The objective of this prospective, open-label, multicenter European clinical trial was to quantify the efficacy and safety of a spinal cord stimulation (SCS) system that utilizes high-frequency (up to 10 kHz) waveforms, which do not produce paresthesia, for the treatment of chronic, intractable pain of the back and/or limbs.

Material and Methods

Eighty-three patients, with significant back pain, were recruited for a trial of high-frequency stimulation through two percutaneous eight-contact epidural leads. Patients' pain ratings, disability, sleep disturbances, and satisfaction, as well as complication rates, were assessed for up to six months.

Results

After a trial period, 88% (72 out of 82) of patients reported a significant improvement in visual analog scale (VAS) scores and underwent permanent implantation of the high-frequency SCS system.

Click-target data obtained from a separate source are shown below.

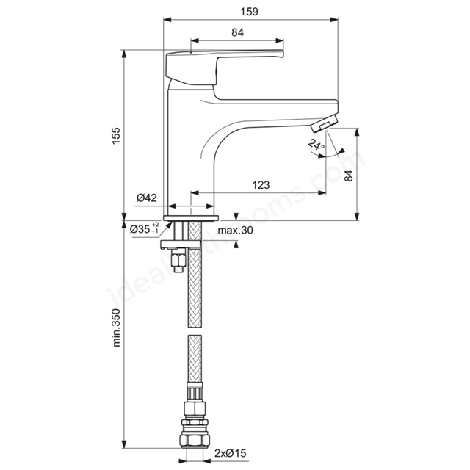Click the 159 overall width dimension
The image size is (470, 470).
(249, 12)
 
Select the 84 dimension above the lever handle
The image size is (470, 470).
(237, 32)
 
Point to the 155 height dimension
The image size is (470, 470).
(116, 135)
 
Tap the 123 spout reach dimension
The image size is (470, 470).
(261, 185)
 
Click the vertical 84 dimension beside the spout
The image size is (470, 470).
(349, 176)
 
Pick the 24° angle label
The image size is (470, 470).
(317, 145)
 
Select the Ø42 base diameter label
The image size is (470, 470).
(147, 198)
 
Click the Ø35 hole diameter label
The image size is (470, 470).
(144, 229)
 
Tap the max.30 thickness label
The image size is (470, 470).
(235, 230)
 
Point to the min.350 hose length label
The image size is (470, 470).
(116, 328)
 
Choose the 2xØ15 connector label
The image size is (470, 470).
(230, 453)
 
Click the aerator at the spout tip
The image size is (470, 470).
(324, 124)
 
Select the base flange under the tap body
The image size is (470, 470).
(191, 218)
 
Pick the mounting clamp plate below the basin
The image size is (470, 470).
(181, 245)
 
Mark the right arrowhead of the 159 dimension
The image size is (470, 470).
(334, 20)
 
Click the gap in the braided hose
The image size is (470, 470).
(195, 331)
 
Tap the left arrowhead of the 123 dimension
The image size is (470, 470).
(195, 192)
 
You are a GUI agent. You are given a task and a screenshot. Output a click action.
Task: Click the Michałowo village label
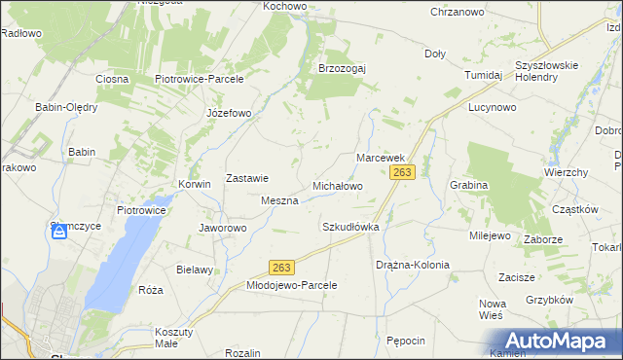pyautogui.click(x=337, y=185)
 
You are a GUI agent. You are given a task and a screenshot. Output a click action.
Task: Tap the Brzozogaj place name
pyautogui.click(x=341, y=68)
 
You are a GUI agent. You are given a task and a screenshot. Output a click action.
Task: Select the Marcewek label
pyautogui.click(x=380, y=157)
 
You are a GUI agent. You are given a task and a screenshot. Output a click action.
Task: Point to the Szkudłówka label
pyautogui.click(x=349, y=227)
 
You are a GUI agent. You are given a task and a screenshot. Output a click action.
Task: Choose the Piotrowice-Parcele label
pyautogui.click(x=199, y=79)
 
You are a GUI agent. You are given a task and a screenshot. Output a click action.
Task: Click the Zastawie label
pyautogui.click(x=247, y=178)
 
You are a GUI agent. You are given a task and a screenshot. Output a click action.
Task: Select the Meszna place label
pyautogui.click(x=279, y=200)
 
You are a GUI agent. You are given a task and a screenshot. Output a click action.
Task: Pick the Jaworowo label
pyautogui.click(x=223, y=228)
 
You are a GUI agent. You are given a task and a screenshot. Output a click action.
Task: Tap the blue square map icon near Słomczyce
pyautogui.click(x=60, y=232)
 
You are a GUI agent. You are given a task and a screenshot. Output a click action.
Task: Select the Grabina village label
pyautogui.click(x=468, y=184)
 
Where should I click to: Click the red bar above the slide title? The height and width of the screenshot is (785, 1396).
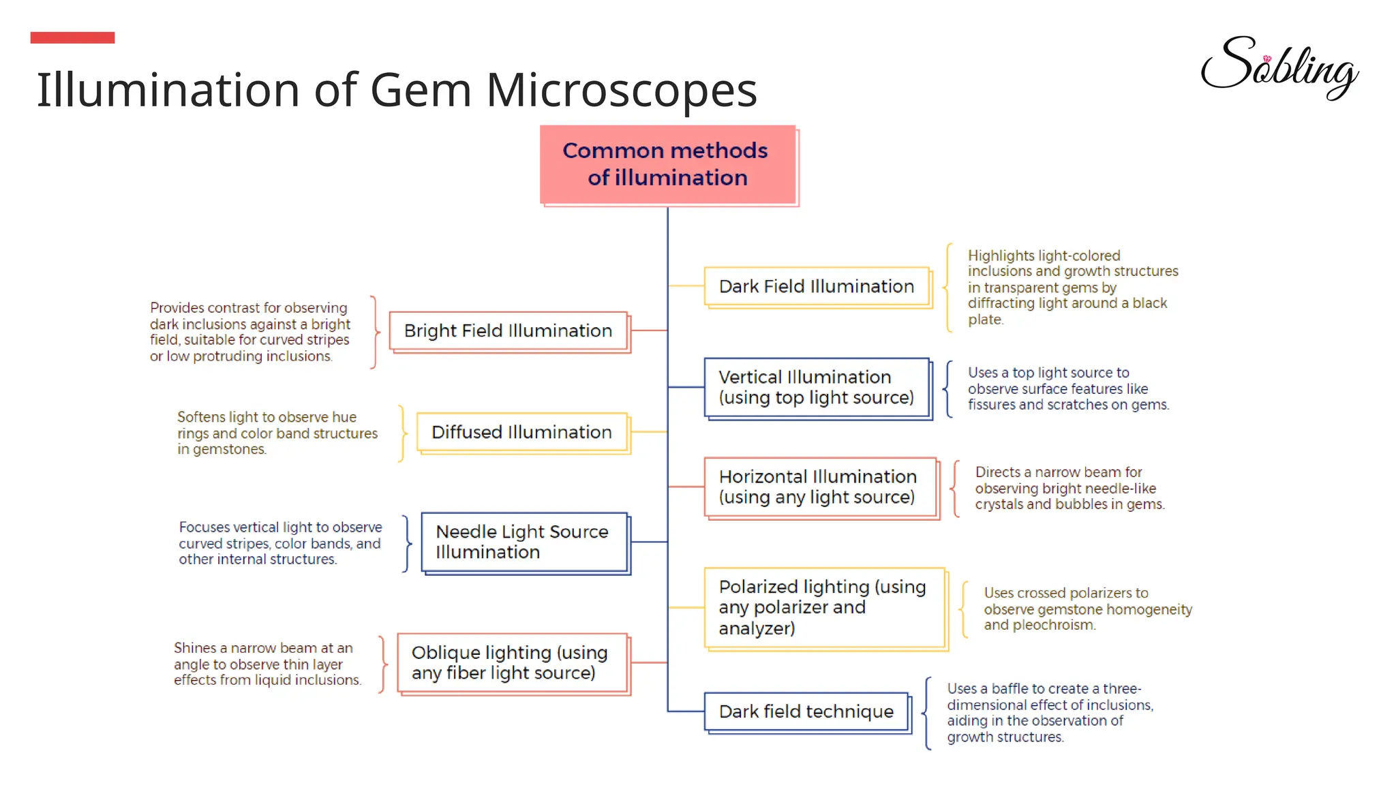(x=72, y=37)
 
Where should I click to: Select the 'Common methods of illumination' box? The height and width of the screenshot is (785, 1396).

Mean back pain VAS of 8.4 was reduced to 2.7 at six months (p< 0.001). Mean leg pain VAS of 5.4 was reduced to 1.4 at six months (p< 0.001). Seventy-four percent of patients had greater than 50% back pain relief at six months. There were significant improvements in Oswestry disability score and sleep, and reductions in pain medication use. Adverse events observed were those seen with conventional SCS therapy—lead migration, wound infection, and pain around implant site.

Conclusions

In a cohort of patients with difficult-to-treat chronic back pain, high-frequency SCS provided significant and sustained low back pain and leg pain relief to more than 70% of treated subjects. Notably, this was achieved without paresthesia. Patients also experienced significant improvement in disability and sleep. Overall, the results confirm a favorable safety and efficacy profile of the high-frequency SCS system.